I think that it could be due to the warning (in the 1st post) I have got, couldn't it?



			
				danger@ said:
			
		

> well the 12GB you are looking for won't be there. You can't use the whole capacity of your HDD, it's normal...



It is clear to me that I can't use the "whole" capacity of my hard-disk, probably there are some sectors for "partitioning management", but if I have only "7 MB" left instead of "12 000 MB" (there would then be "almost 12 GB" for partitioning management), it is strange, isn't it?


Any other solutions?
Thanks.


----------



## graudeejs (Jan 4, 2009)

you know what:
why won't you use sysinstall fdisk?
It's way more easy to use and harder to mess things up.

i use it almost always, unless i'm bored and searching for something few 
in sysinstall fdsik make modifications and press W to write changes to disk, then just exit sysinstall.

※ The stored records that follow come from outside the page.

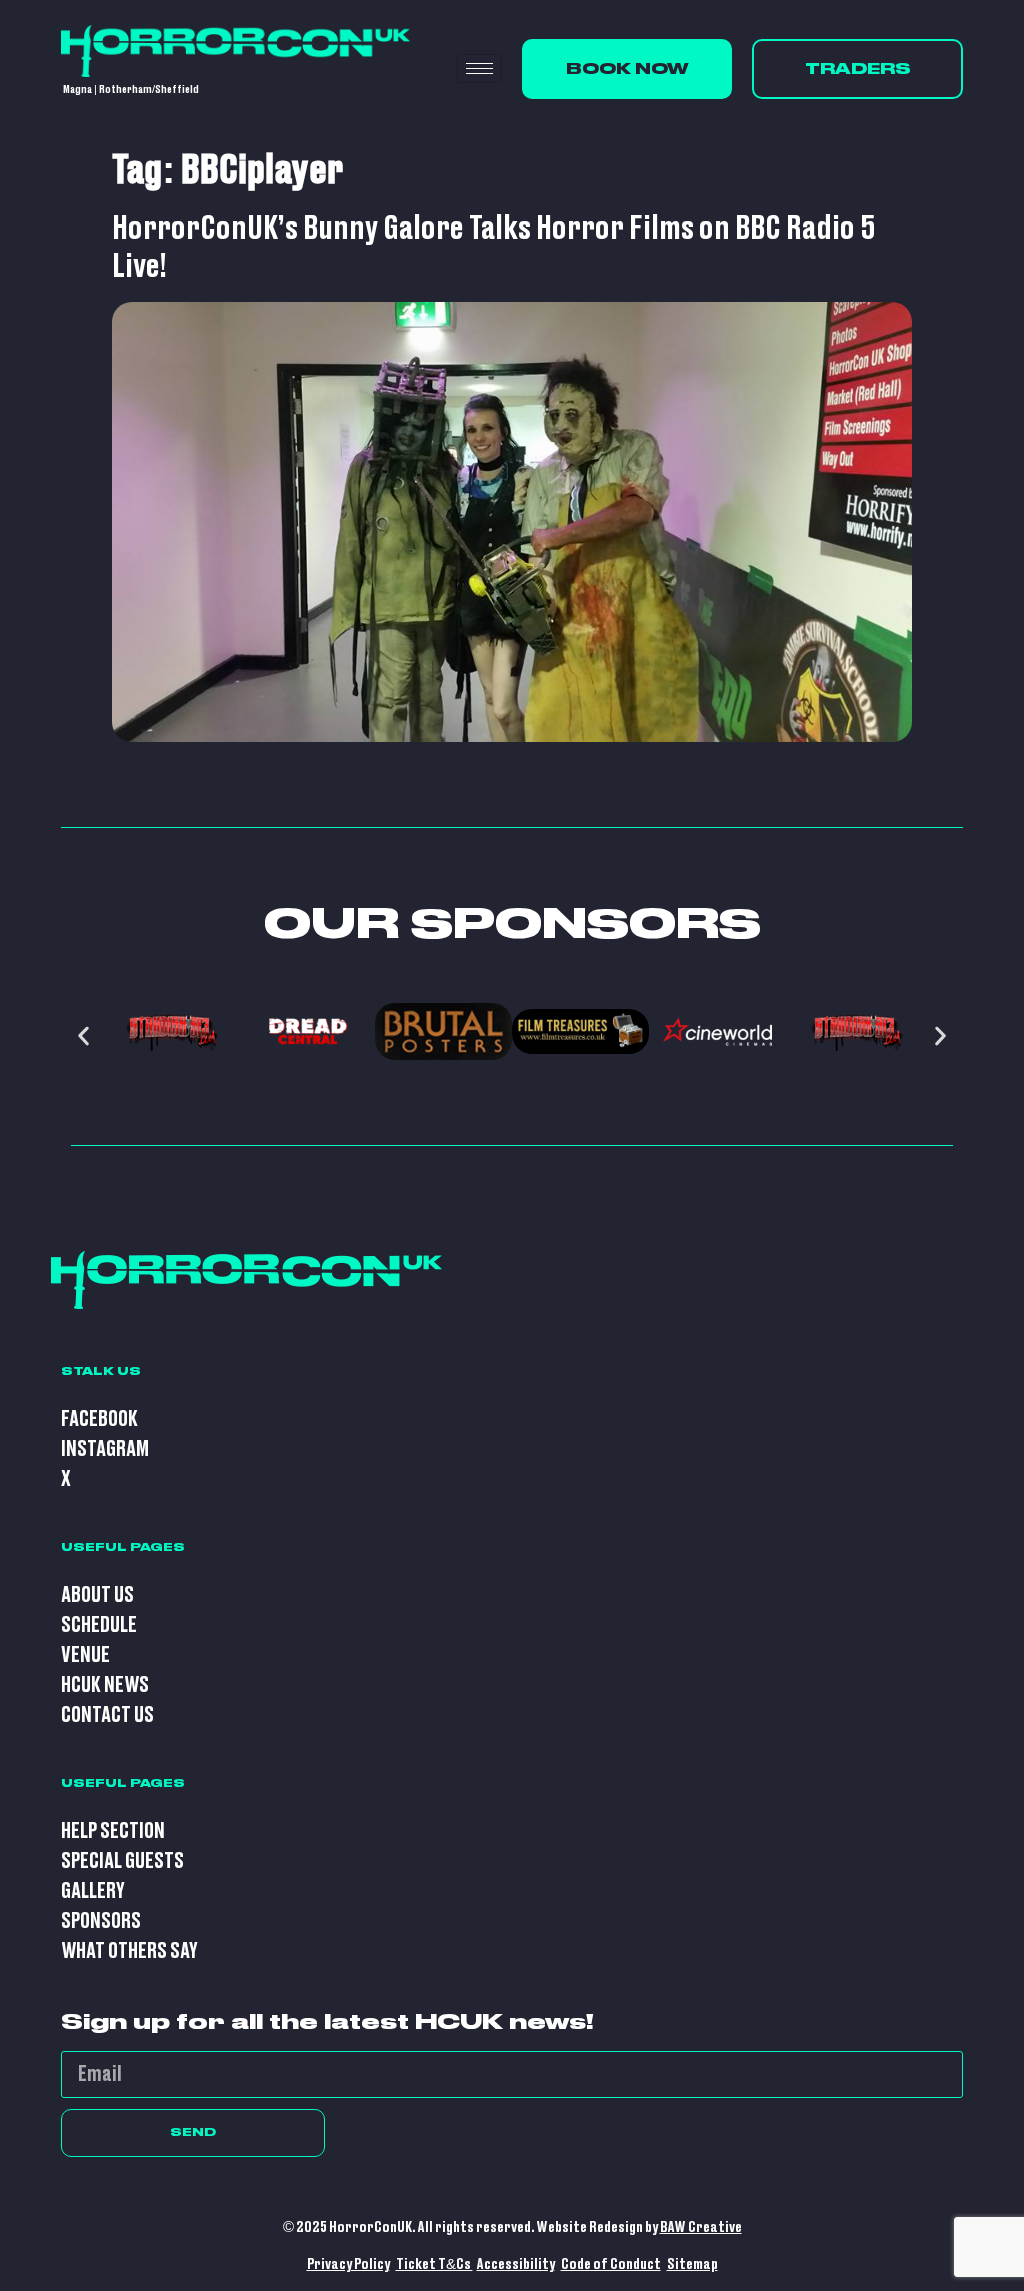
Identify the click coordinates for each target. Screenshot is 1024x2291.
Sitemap (692, 2264)
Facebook (99, 1419)
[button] (83, 1036)
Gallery (93, 1891)
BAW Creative (701, 2227)
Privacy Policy (348, 2264)
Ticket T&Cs (434, 2264)
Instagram (105, 1449)
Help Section (113, 1831)
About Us (97, 1595)
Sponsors (101, 1921)
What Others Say (129, 1951)
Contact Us (107, 1715)
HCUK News (105, 1685)
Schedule (99, 1625)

It's the easiest, safest way i know
also for sysinstall fdisk you can better see what is partitioned and what is not.

also could it be that tool you used doesn't just recognize partition type or somthing


----------



## danger@ (Jan 4, 2009)

Okay, what does actually "FDISK Partition Editor" say exactly? Can you post the lines?


----------



## petike (Jan 4, 2009)

*"What FDISK says"...*



			
				danger@ said:
			
		

> Okay, what does actually "FDISK Partition Editor" say exactly? Can you post the lines?



Before FDISK utility this screen is shown:






And after that follows this one:





Try to look at the blue-marked line: in the 2nd column (size of sector) there is the value "21 168" which is approximately "7 MB". But I have about "12 000 MB" of free space, no just "7 MB".

Other solutions?


----------



## danger@ (Jan 4, 2009)

ah, well now it's a bit more clear. You have created the d: partition as the extended one. FreeBSD doesn't currently support installing on extended partitions, so you will have to destroy the d: partition and re-create it as a primary partition again.

Hope that helps.


----------



## petike (Jan 4, 2009)

danger@ said:
			
		

> FreeBSD doesn't currently support installing on extended partitions, so you will have to destroy the d: partition and re-create it as a primary partition again.



But I don't want to install FreeBSD to that extended partition, I have it created for *Windows XP* data.
I want to install FreeBSD to the new *3rd* partition - just after "C:" and "D:" (these are for Windows, not for FreeBSD).

*The main problem remains the same:*
Why do I have so little free space (21 168 sectors)?

Thanks also for your previous posts.


----------



## danger@ (Jan 4, 2009)

I suppose the extended partition ate the whole free space on your hard drive and you only have these 12gb of free space *in that* extended partition which freebsd does not see.


----------



## petike (Jan 4, 2009)

danger@ said:
			
		

> I suppose the extended partition ate the whole free space on your hard drive and you only have these 12gb of free space *in that* extended partition which freebsd does not see.



Oh,
I have tried that and now it seems to be OK.

You will *certainly* get my *thanks*.

I will try to install it and I will tell here if I was successful.

Thanks once more.


----------



## petike (Jan 5, 2009)

*Successfully installed*

I am just confirming that FreeBSD installation have successfully finished without any other problems.

Once more a *BIG THANKS* to all who helped me.
Now I can start "playing" with FreeBSD.

Bye.


----------